Gegenheimer has worked most recently in Iraq, Rwanda, Haiti and Colombia, said David Humphries, director of communications for the nonprofit. He analyzes programs. He streamlines functions. He ensures the organization’s mission is carried out quickly and smoothly.
Some of the work involves organization-wide systems, tools and methods used to implement projects. But in the field, the monitoring and evaluation focuses on specific programs. This ranges from analyzing data trends to teaching local staff to conduct interviews and focus groups with residents.
In Iraq, the organization assumes a community based approach to rebuilding parts of the country that have been neglected or damaged as a result of political strife and warfare. This includes meeting with the community leaders and residents, talking about their needs, and figuring out how to prioritize those needs. The list usually includes roads, clean water, clinics and schools, Humphries said.
“To really understand, ‘Does this work? Does it impact people’s lives?’ You really need to actually interview people and get experiential information by visiting and asking appropriate questions,” Gegenheimer said.
And that is something Humphries said Gegenheimer does particularly well: getting local staff out into the field to see how programs function.
Much of the organization’s staff is native to the country it works in. Thus, programs in Iraq employ a couple of hundred Iraqi staff and several expatriates, Humphries said.
“We have an ongoing relationship with our field offices, so that we both grow together and evolve over time,” Gegenheimer said. “So we’re learning from them, they’re learning from us. It’s a forward movement.”
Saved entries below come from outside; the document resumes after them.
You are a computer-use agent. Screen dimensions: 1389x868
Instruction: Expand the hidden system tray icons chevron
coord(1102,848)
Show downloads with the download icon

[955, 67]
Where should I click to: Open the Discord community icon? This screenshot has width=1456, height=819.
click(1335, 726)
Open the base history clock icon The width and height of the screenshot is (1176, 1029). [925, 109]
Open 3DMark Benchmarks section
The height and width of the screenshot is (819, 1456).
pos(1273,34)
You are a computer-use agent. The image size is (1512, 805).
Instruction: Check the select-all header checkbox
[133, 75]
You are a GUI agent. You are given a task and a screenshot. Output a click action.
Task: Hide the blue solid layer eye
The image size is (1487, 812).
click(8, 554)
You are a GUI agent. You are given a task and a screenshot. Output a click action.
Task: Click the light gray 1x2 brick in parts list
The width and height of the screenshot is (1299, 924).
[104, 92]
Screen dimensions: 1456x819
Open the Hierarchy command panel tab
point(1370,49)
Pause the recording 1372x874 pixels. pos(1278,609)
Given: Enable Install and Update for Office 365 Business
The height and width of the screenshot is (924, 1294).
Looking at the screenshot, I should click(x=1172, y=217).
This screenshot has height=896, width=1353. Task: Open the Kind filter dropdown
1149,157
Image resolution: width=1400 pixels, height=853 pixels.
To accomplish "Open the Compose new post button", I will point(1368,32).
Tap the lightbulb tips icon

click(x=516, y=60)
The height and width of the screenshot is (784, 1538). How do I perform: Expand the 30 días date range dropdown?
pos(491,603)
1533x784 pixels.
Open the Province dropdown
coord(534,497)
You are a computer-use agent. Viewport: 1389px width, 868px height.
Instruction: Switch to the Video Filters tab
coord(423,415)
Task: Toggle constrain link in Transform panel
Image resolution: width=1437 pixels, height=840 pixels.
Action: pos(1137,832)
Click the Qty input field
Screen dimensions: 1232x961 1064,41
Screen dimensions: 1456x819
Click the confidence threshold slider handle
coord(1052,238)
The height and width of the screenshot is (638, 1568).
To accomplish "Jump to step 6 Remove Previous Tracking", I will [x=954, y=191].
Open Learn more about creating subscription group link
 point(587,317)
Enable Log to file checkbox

In Rwanda, a country with limited medical facilities, the programs focus on providing locals with access to medical treatment and clinics, he said. The work involves interaction with orphans and vulnerable children.
Gegenheimer is well qualified to country-hop and analyze programs. He graduated in 2005 from the College of William and Mary in Virginia with a degree in religion and biology. He then attended graduate school at American University, earning a master’s degree in conflict resolution. Simultaneously, he worked at a software company doing data analysis and analyzing trends.
“I’ve known the development field for a while,” Gegenheimer said. “This specific job combines that life experience with the quality management I had in grad school.”
And quality management comes in handy with the organization’s Colombia programs. Colombia is home to the largest number of displaced people in the world, resulting from drug warfare and paramilitary activity, Humphries said. The foundation provides temporary shelter and helps people returning to the areas from which they were displaced.
When Gegenheimer monitored the Colombia programs, he found staff members spent four days of a six-day week in the office compiling data. He then redesigned the system, rearranging and streamlining how employees got their information. A few weeks later, the staff was spending four days in the field instead.
“That’s a lot of what my job is,” Gegenheimer said. “To essentially make sure we do what we say we’re doing, but also do it efficiently, because we want to have our staff spend time doing their jobs and not worrying about copying and pasting numbers from 16 different reports.”
The Haiti programs also involve providing and building shelters, following the devastating earthquake last year that left hundreds of thousands of people homeless. Much of the work requires energy and motivation, Humphries said. Gegenheimer exudes both qualities. He spent equal time in the Boston area and Washington, D.C., growing up, and he began his career at the nonprofit in 2007.
“He has relentless enthusiasm, relentless optimism, and an absolute willingness to do whatever,” Humphries said. “And he loves doing it as well.”